Après Toronto, je t'aime (éd. du Vermillon, 2000), Didier Leclair a publié un second roman, Ce pays qui est le mien (éd. du Vermillon, 2003). Ce roman, qui se déroule en une nuit, plonge dans le monde des immigrants africains à Toronto. Dans un beau rythme narratif, l'auteur présente une foule de personnages très bien décrits aux prises avec des problèmes graves, des problèmes sérieux de survie dans un monde qui n'est pas toujours le plus accueillant. Quand on lit un tel ouvrage, on en sort enrichi, on a appris des choses, on a touché du doigt à des aspects cruciaux de l'existence. C'est un bain d'humanité, ce qu'on attend d'une œuvre littéraire.

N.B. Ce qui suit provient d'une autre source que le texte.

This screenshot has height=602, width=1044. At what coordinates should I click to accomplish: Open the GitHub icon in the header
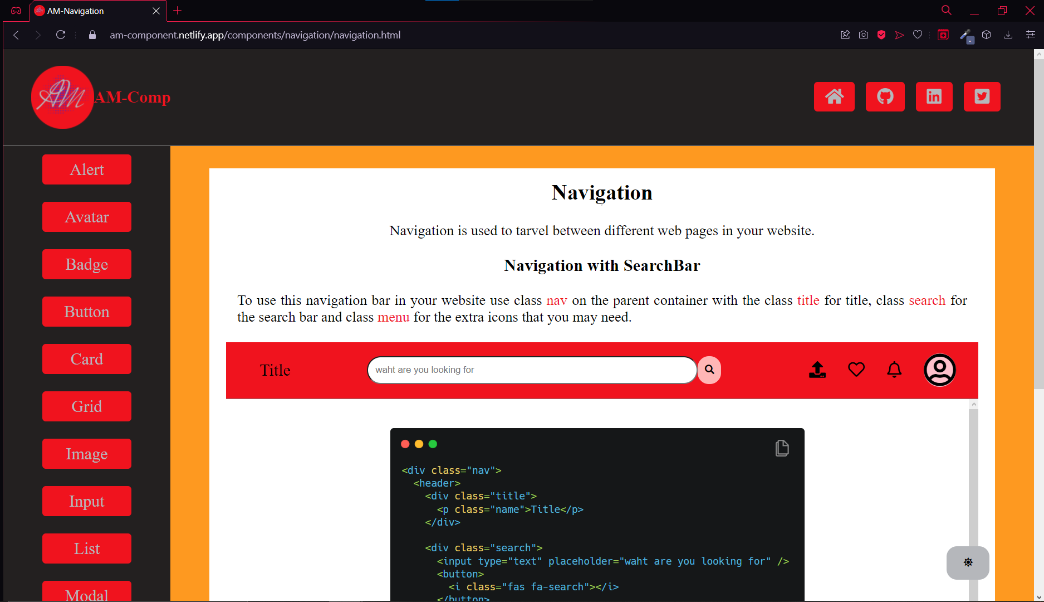[885, 96]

La littérature québécoise et canadienne-française se porte bien, avec un bon nombre d'auteurs qui valent le détour. Ceux que j'ai cités sont généralement jeunes, dans la trentaine, chacun et chacune avec son expérience de la vie, qui affecte évidemment la thématique. Un écrivain doit lire ce qui s'est écrit avant lui, ce qui s'écrit autour de lui ; l'important, toutefois, c'est de plonger dans la vie, de la fouiller, de la scruter, d'en enrichir sa personnalité, sa sensibilité, son jugement, pour livrer ensuite une œuvre qui porte sa marque, si possible en s'attaquant à de grands sujets et en descendant dans les profondeurs de la nature humaine. Ces nouvelles voix inspirent confiance et augurent bien pour l'avenir.